_WHAT TO PRODUCE_
Go through the material and copy each line that includes "pixels".

_RECORDED DATA_
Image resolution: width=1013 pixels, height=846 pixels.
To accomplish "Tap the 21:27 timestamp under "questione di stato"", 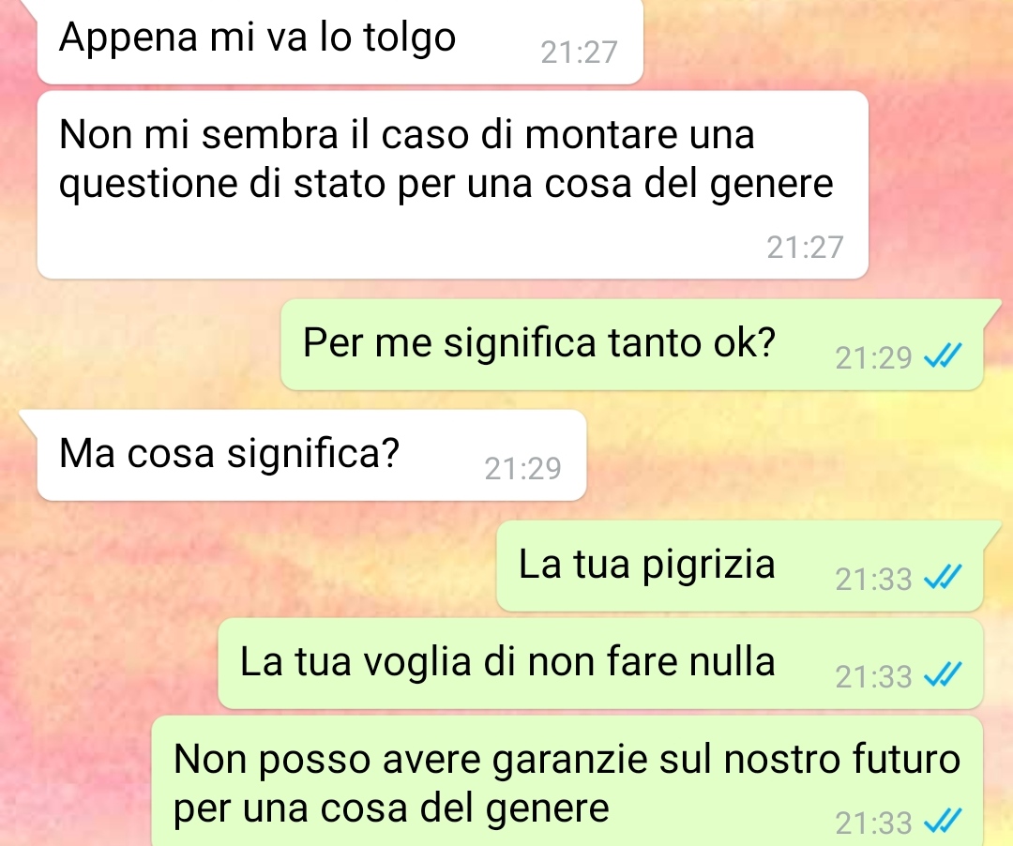I will [805, 248].
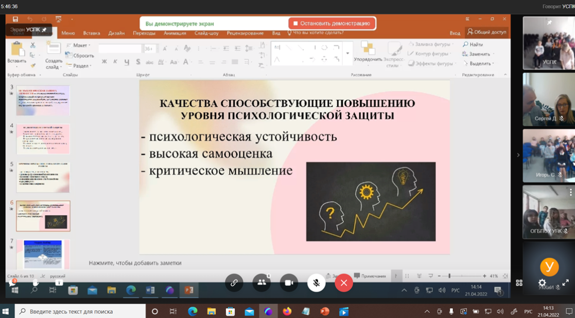Screen dimensions: 575x318
Task: Toggle the camera in call controls
Action: coord(289,283)
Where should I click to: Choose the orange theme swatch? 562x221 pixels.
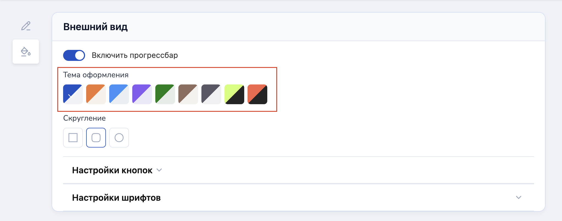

_SOLUTION FOR THIS EXERCISE_
Image resolution: width=1013 pixels, height=846 pixels.
Where should I click to: Choose the orange theme swatch? 562x221 pixels.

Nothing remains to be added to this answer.